Promised Land

Penn's Holy Experiment, The Walking Purchase, and the Disposession of Delawares, 1600-1763
Steven Craig Harper
Lehigh University Press - Promised Land

Focusing on The Walking Purchase as the central event in the long process of dispossessing Delawares both geographically and ethnically, Steven Harper observes the transformation of a fragile, if generally peaceful middle ground, habitable by Delawares and English on negotiable terms, to an English colony determined to possess a boundless landscape by fraud and force.

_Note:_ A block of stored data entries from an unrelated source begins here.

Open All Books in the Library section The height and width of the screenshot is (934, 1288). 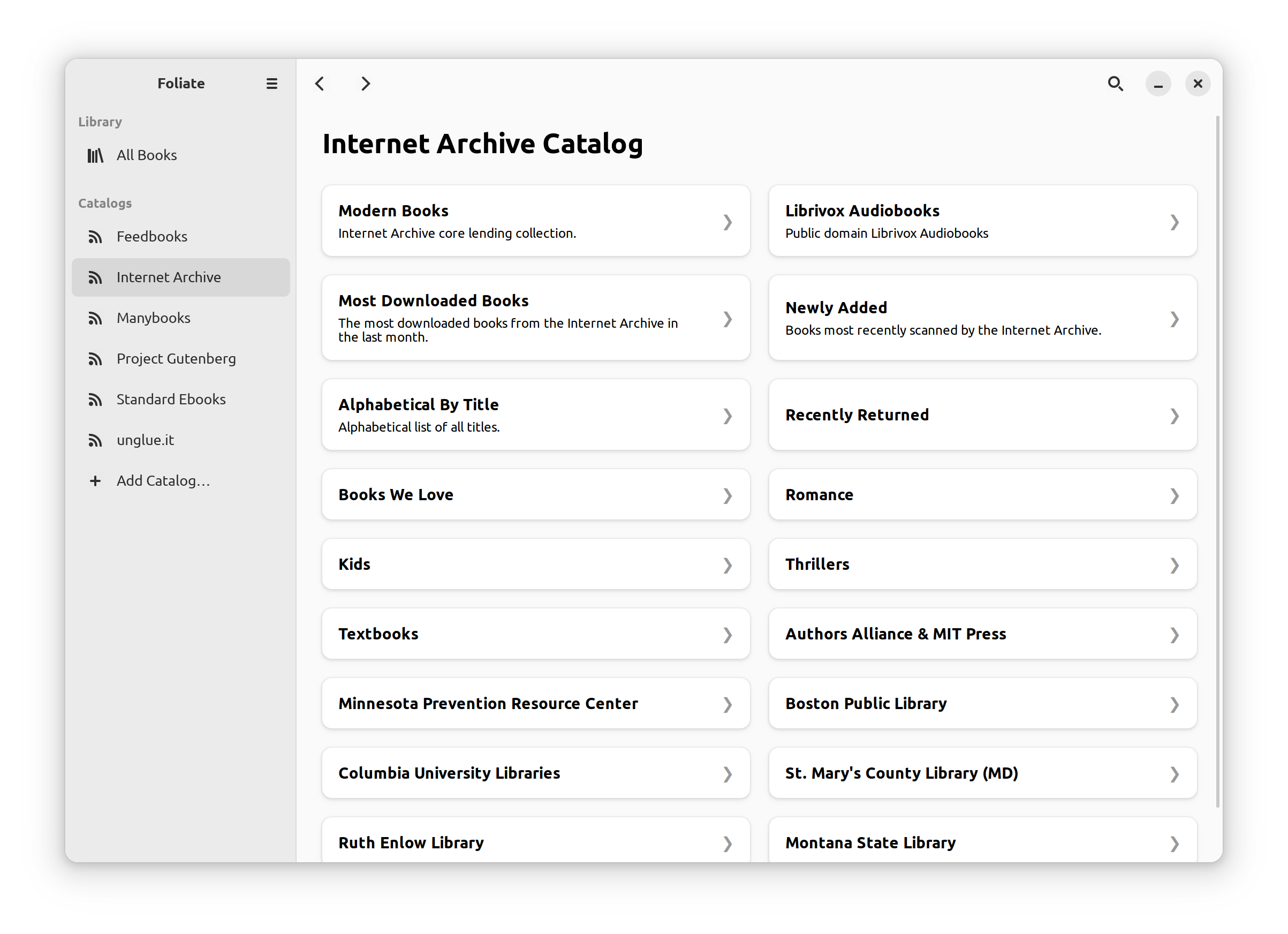coord(146,155)
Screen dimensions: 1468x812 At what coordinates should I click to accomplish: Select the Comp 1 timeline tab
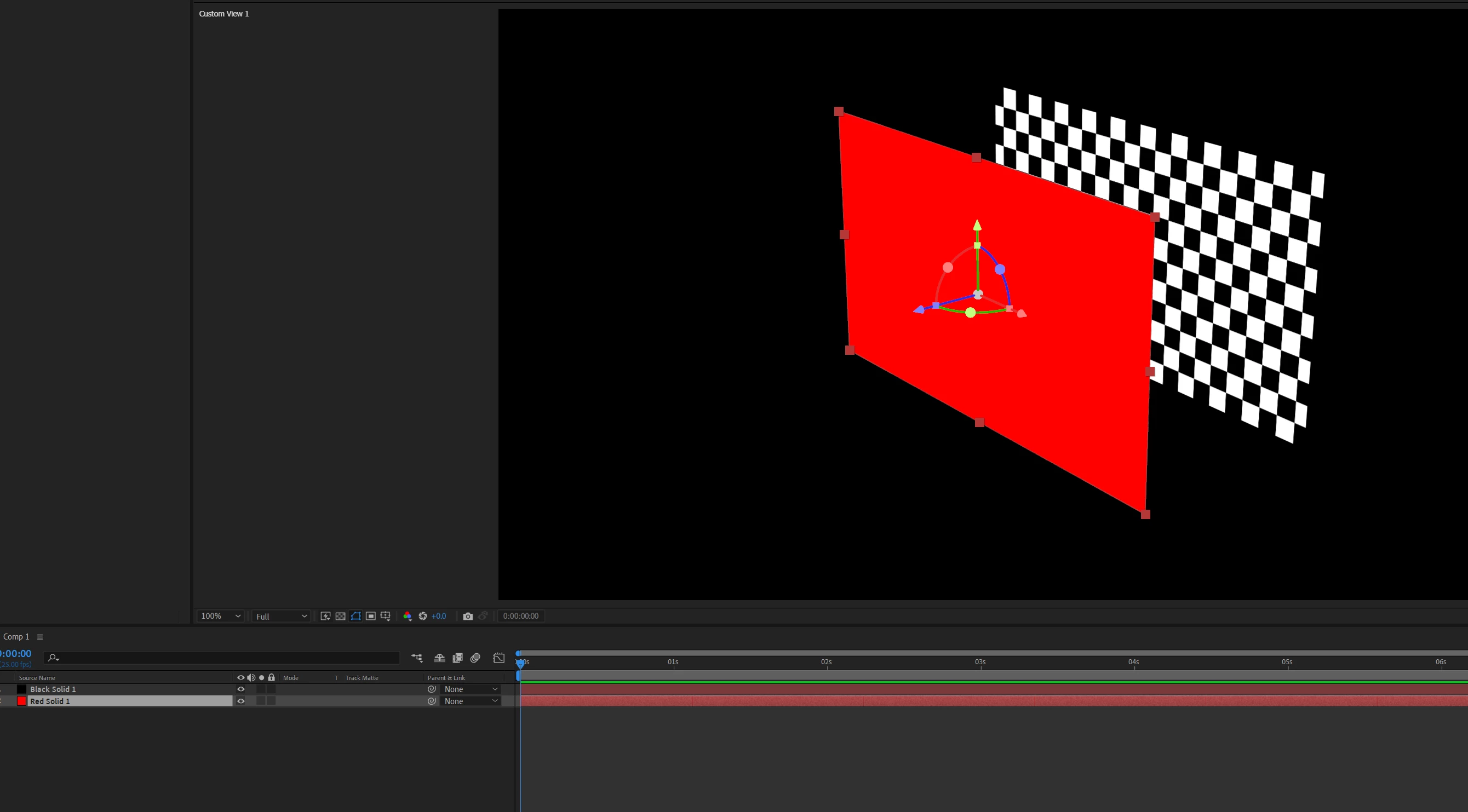point(16,637)
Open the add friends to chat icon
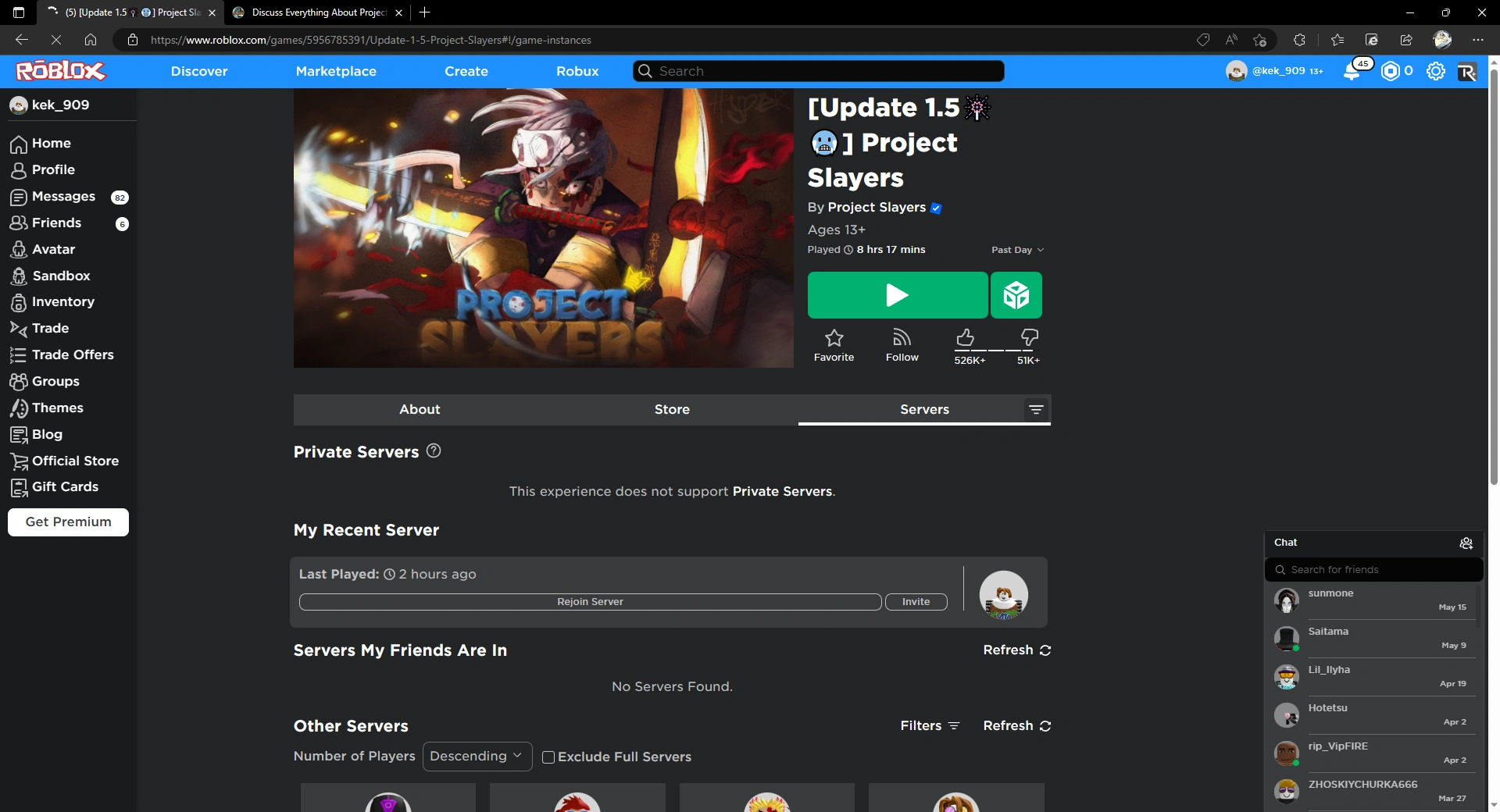The image size is (1500, 812). coord(1466,543)
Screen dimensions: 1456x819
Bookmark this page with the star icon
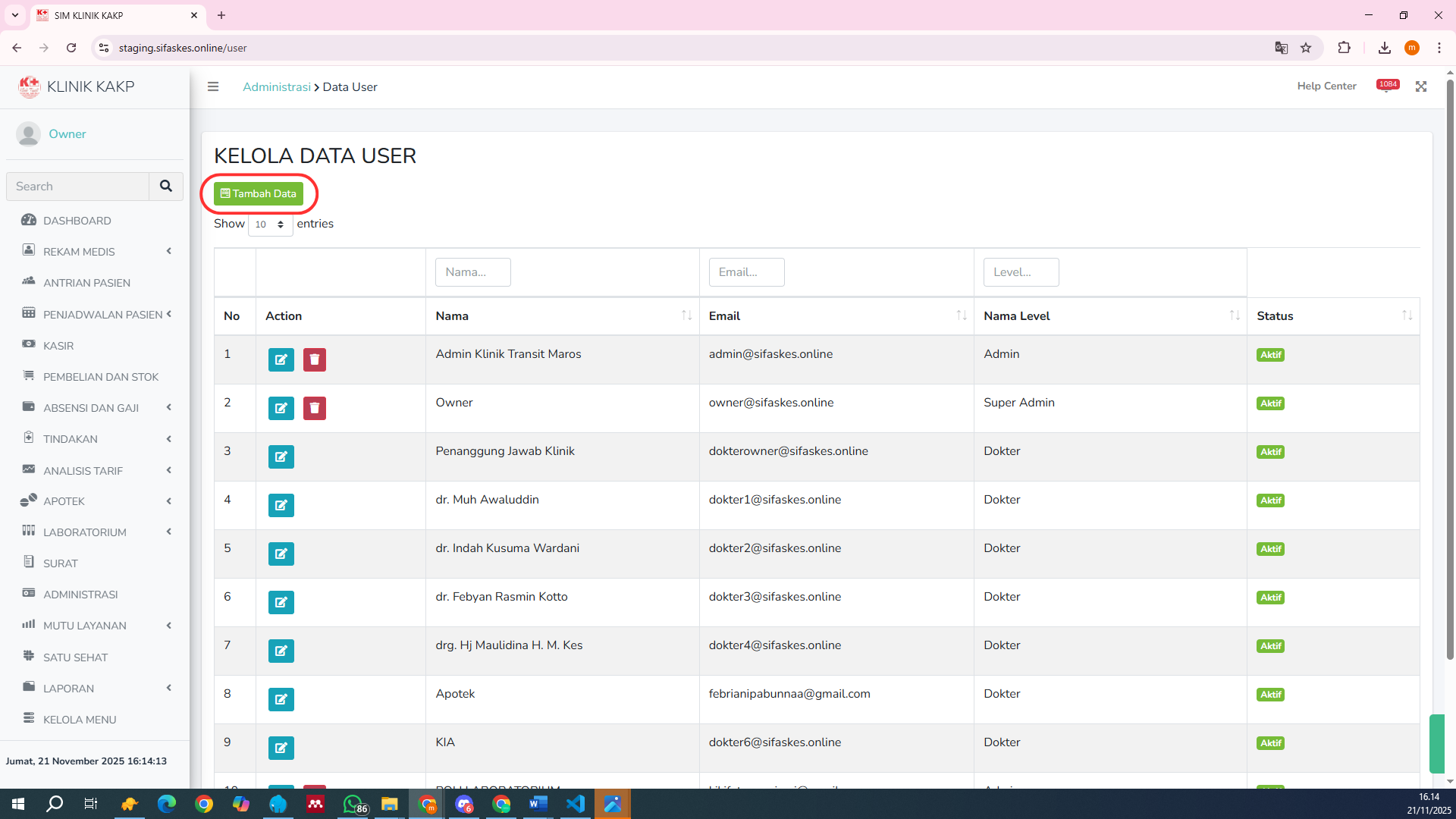(x=1306, y=48)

Months after King Charles II promised William Penn a tract of American land, Delawares exchanged "great promises. . .of kindness and good neighborhood" with Penn's agents. The integrity of such a promise depended on how "the Indians and the English" conceived of the landscape. To Penn it was all land promised by Charles II, but even more by a Supreme Being who expected the erection of a new Israel characterized by peace and harmony. Delawares needed a benefactor, an ally to maintain an existence independent of Iroquois domination.

Initially, then, Delawares and Penn incorporated each other into their political and ceremonial arrangements. But Penn's inheritance notions of land militated against the mollifying influence of his Quakerism and gave Pennsylvania an ambiguous legacy.

By the 1720s, Pennsylvania stopped incorporating and began resisting Delawares, who, in turn, fought to preserve their already circumscribed power in an increasingly possessive culture. The Walking Purchase of 1737 marked the end of negotiated boundaries in Pennsylvania, both geographical and cultural. Dispossessed by the fraudulent purchase and the conspiratorial diplomacy associated with it, Delawares chose variations on several responses. Nutimus and others negotiatiated, and failing that, migrated. Weshichagechive and his kin converted. Tishcohan and Tunda Tatamy and their families adopted European names, religion, and farming practices and by doing so gained power to remain in the Lehigh Valley. Teedyuscung and his family first migrated, then converted, then struck violently against Pennsylvania before leading Delawares into boundary negotiations. This time, however, only pretense was possible for the Pennsylvania government. It had broken its promise to coexist. It could not conceive of a landscape habitable on any other terms than its own, and it had no incentive to imagine since Pennsylvania now had the power of possession.